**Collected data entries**
▬▬▬
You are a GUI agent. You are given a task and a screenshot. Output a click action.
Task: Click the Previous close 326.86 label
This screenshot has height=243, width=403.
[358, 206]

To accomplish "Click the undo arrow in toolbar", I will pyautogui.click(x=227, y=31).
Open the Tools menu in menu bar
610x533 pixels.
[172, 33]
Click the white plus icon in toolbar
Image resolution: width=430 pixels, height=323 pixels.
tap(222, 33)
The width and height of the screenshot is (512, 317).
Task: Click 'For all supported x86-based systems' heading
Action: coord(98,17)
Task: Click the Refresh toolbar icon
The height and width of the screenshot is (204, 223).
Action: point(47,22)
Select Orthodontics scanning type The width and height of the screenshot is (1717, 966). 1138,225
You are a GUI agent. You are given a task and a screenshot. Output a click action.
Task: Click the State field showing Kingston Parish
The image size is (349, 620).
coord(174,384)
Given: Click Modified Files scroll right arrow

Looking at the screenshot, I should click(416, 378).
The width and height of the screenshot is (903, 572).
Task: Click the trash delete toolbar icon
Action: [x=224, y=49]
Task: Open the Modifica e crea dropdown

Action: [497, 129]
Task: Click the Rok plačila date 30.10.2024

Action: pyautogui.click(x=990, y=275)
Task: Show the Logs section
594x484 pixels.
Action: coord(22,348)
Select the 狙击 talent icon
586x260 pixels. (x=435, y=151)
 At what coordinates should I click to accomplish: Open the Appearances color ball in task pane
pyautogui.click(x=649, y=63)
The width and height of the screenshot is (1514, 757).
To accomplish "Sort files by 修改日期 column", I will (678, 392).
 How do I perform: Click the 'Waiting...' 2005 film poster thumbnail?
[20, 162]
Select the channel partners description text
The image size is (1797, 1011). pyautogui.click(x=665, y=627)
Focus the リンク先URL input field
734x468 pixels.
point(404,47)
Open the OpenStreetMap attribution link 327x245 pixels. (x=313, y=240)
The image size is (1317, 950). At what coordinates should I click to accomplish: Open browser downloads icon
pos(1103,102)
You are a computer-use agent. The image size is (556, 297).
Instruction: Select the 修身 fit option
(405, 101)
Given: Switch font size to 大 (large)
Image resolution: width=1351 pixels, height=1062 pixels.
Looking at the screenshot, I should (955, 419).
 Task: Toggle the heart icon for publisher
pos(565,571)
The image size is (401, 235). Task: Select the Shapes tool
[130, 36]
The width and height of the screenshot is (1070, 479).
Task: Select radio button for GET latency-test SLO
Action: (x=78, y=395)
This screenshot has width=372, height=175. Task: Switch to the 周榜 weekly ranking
▬▬▬
**Directions for this task**
Looking at the data above, write out exactly the lines that start at the one containing "Select the 狙击 talent icon" and end at the one containing "The width and height of the screenshot is (1514, 757)."; include both and nothing beyond.

**Result below**
Select the 狙击 talent icon
586x260 pixels. (x=435, y=151)
 At what coordinates should I click to accomplish: Open the Appearances color ball in task pane
pyautogui.click(x=649, y=63)
The width and height of the screenshot is (1514, 757).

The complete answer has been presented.